In the listing below, locate the line containing "You are a GUI" and the line containing "impacto (107, 311)". Output both of them and every line between, exactly as written, and nothing more.

*** Supplied records Section Begins ***

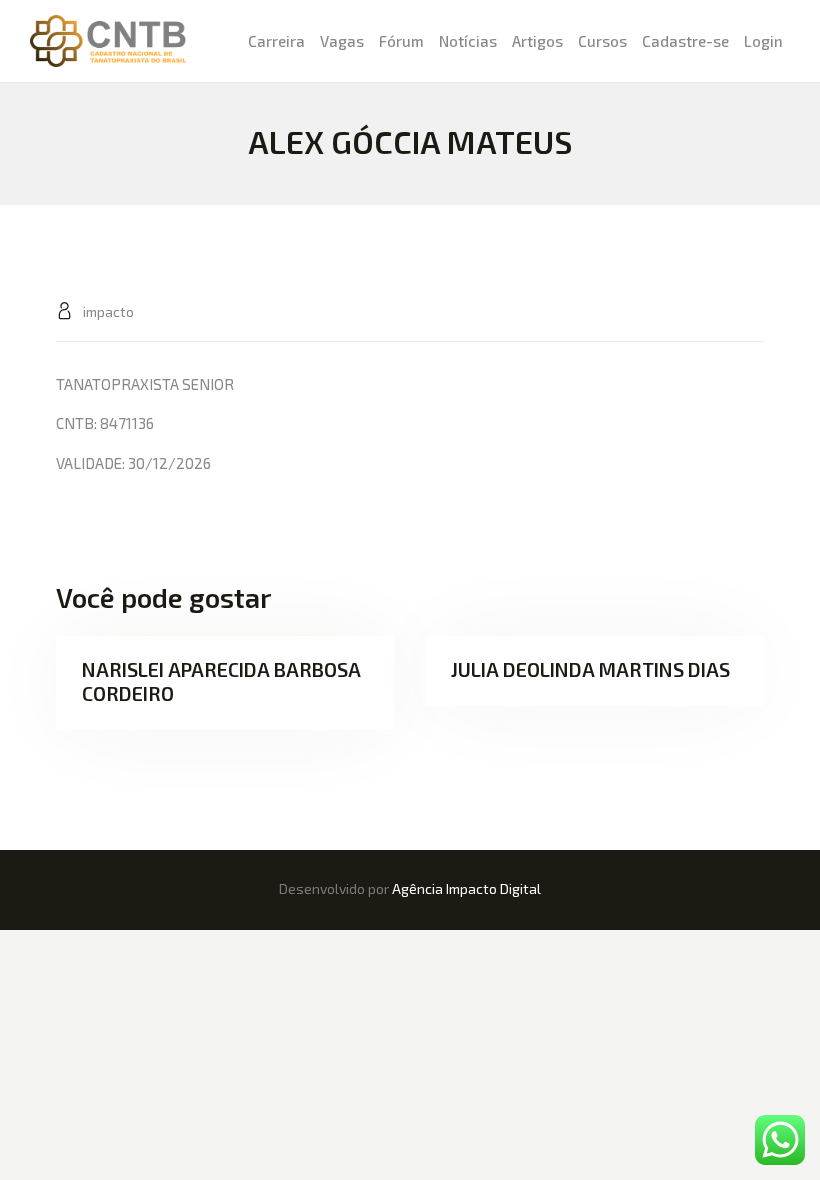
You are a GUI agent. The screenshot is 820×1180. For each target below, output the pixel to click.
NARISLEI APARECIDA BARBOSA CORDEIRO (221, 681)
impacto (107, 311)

*** Supplied records Section Ends ***
*** Supplied records Section Begins ***

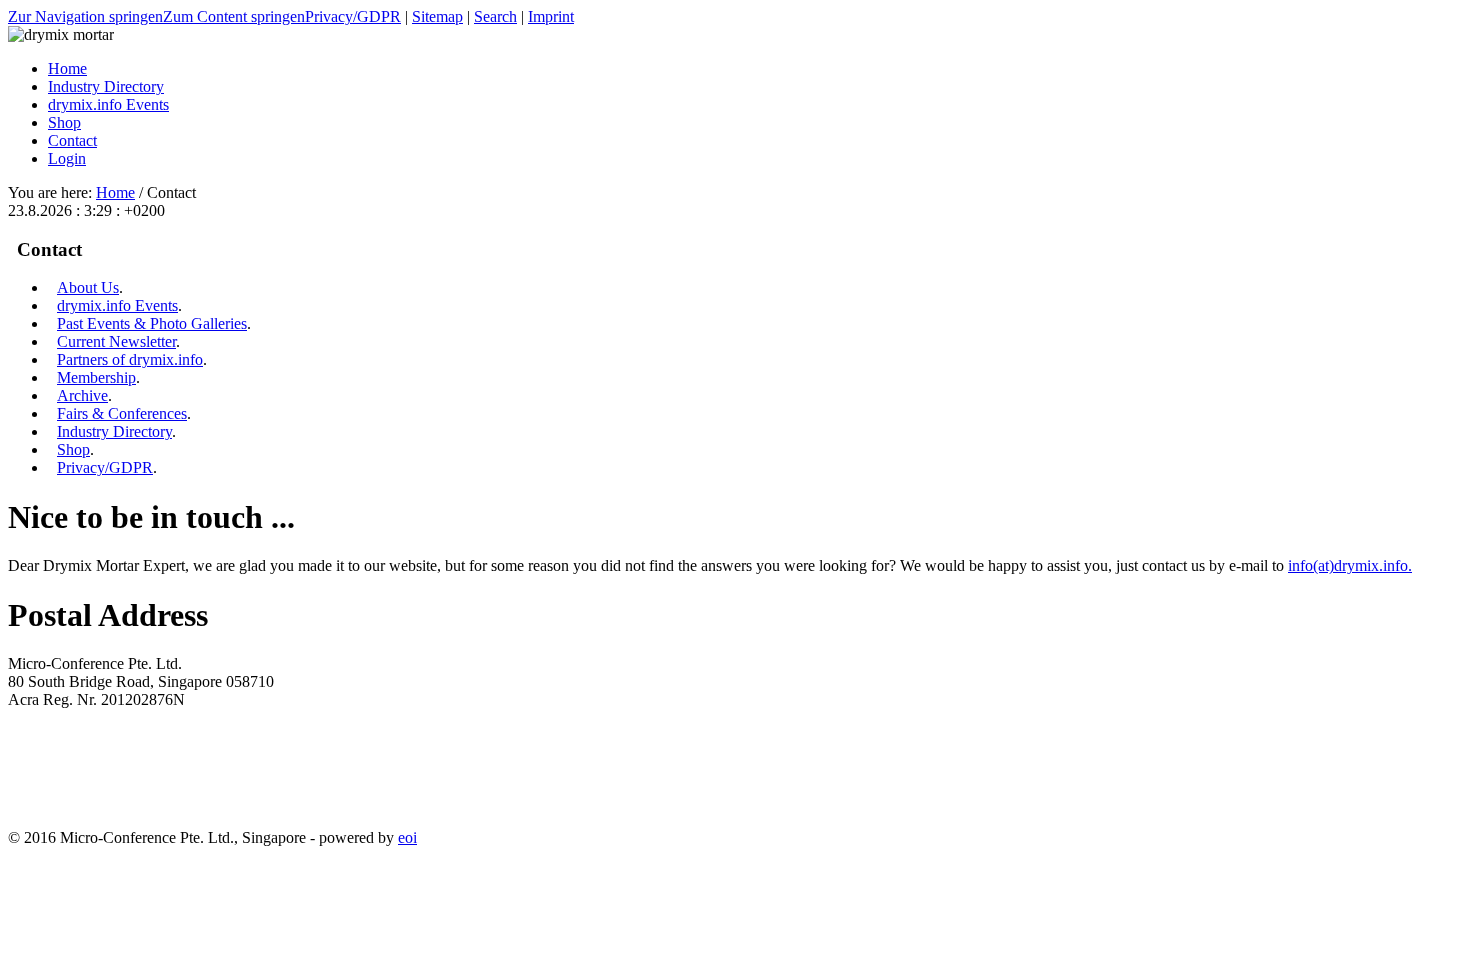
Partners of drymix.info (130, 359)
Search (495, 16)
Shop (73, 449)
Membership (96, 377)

*** Supplied records Section Ends ***

*Final answer:*
You are a GUI agent. The screenshot is 820×1180. For each target below, output the pixel to click.
NARISLEI APARECIDA BARBOSA CORDEIRO (221, 681)
impacto (107, 311)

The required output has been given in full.